Table 2. MR techniques, key parameters, and site-specific parameter adjustments (red) at each site involved in harmonization: UEF, Melbourne and UCLA.

Harmonization step 1 was to tailor the sequences executable by each MRI system and account for the different field strengths and gradient performances. Step 2 was to tailor the sequence parameters to unify signal to noise ratio and contrast between different field strengths/sites. Flip angles were calculated to match the Ernst angle, repetition times (TR) to match the T1 relaxation, and echo times (TE) to match the T2 relaxation between sites. Differences in parameters between 7 T and 4.7 T are indicated in red.

UEF Melbourne UCLA
multi-slice T2 weighted fast spin echo (FSE): edema, anatomy
Method TurboRARE TurboRARE TurboRARE
TR/TEeff 3400/45 ms 3400/49ms 3400/45 ms
echoes per excitation 8 8 8
resolution/slice thickness 117 × 117 μm/0.8mm 117 × 117 μm/0.8mm 117 × 117 μm/0.8mm
3D multi-echo gradient echo (MGE) 160μm3: SWI, T2* and anatomy
Method MGE 3D MGE 3D MGE 3D
TR/TEmax/flip/SW 66 ms/43 ms/16°/67kHz 66 ms/47ms/18°/67kHz 66 ms/43 ms/16°/67kHz
T2* - array: echoes 13 14 13
TEmin/ step /TEmax 2.73/3.1/43 ms 2.73/3.4/47ms 2.73/3.1/43 ms
Dummys 120 - > 5640 ms (5*T1) 120- > 5640 ms (> 5*T1) 120 - > 5640 ms (5*T1)
OVS pulses 4 OVS 4 OVS 4 OVS
Fat sat Yes Yes Yes
Diffusion-weighted imaging (DWI) 250μm3: DTI and tractography
Method EPI 3D spin echo EPI 3D spin echo EPI 3D spin echo
Segments 1 1 1
TR/TE/SW 1000/26/357kHz 1000/28/357kHz 1000/26/357kHz
B-val 2800s/mm2 2800s/mm2 2800s/mm2
grad duration /separation 4.2/12ms 5.0/12ms 4.2/12ms
Amplitude (% of max) 64.26% 84.49% 64.26%
Diff orient 42 + 4 42 + 4 42 + 4
Magnetization Transfer (MT) 250 μm3 : MTR
Method FLASH 3D FLASH 3D FLASH 3D
TR/TE/flip/SW 47/2.6/13°/67kHz 47/2.6/15°/67kHz 47/2.6/13°/67kHz
MT Pulse shape/Power Gauss/10μT Gauss/10μT Gauss/10μT
MT Offset −1500 Hz/5 ppm −1000Hz/5ppm −1500 Hz/5 ppm
Number of pulses 3 3 3
Pulse length 12ms (228 Hz) 12ms (228 Hz) 12ms (228 Hz)

2.2.1. MRI techniques

Shimming was done using 3D field map-based automated procedure (Mapshim on Bruker) over the entire brain volume, and water linewidth of the shimmed volume was recorded as a quality control.

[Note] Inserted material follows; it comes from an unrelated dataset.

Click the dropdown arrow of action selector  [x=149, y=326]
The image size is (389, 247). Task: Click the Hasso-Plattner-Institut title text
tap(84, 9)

T2wt multi-slice fast spin echo (RARE) images detecting edema were obtained for optimal lesion characterization (TR 3400 ms, effective TE 45 ms, RARE factor 8, min TE 11ms, 3 averages, field of view (FOV) 30 × 30 mm, 256 × 256 matrix, in-plane resolution 117 μm × 117 μm, 23 coronal (axial) slices, thickness 0.8 mm, gap 0, acquired interleaved, scan time 5 min 26 s). Field dependent adjustments to acquisition parameters are shown in Table 2.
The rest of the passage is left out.